Policy documents, HR, vendor management, and continuous monitoring are the domain of a GRC platform (Vanta/Drata) and a human auditor. Aegis complements them by making the application-layer evidence trustworthy and one command away.
Have evidence before your next security review
Run it free today, or have me take the whole access-control review — from findings through fix design to audit-ready evidence.
npx @aegiskit/cli report --framework soc2FAQ
Does aegis report make my app SOC 2 compliant?
No. It produces technical evidence for a subset of application-layer controls, mapped to SOC 2 / ISO 27001. Certification is issued by an auditor after a full engagement; this artifact is an input to that, not a substitute for it.
How is this different from Vanta or Drata?
Vanta/Drata manage the whole GRC program — policies, monitoring, vendors, evidence collection.

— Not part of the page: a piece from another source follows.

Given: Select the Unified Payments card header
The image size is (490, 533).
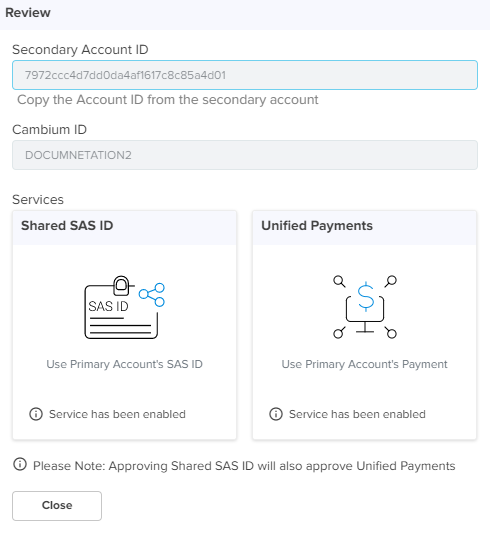Looking at the screenshot, I should point(364,227).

Aegis is the application-layer technical control the platforms can't inspect for you: it reads your RLS and code and proves whether row-level access is actually scoped. Use it alongside them.
Which controls does it map to?
SOC 2 Common Criteria CC6.1, CC6.6, CC6.7, CC6.8 and CC7.1, and ISO 27001:2022 Annex A A.8.3, A.8.6, A.8.8, A.8.9, A.8.23, A.8.24 and A.8.28 — the application-layer subset. Mapping is by OWASP Top 10 (2021) category and is a reference mapping requiring auditor confirmation.
Can I answer a customer security questionnaire with this?
It gives you a concrete, current artifact for the access-control and secure-coding questions — the finding, the control, the source location, the fix. Pair it with your policies and monitoring for the full answer.
Does it need database access or send my code anywhere?
No. aegis report is static: it reads your repository locally and contacts nothing. The free in-browser RLS checker is the same — your SQL never leaves the page.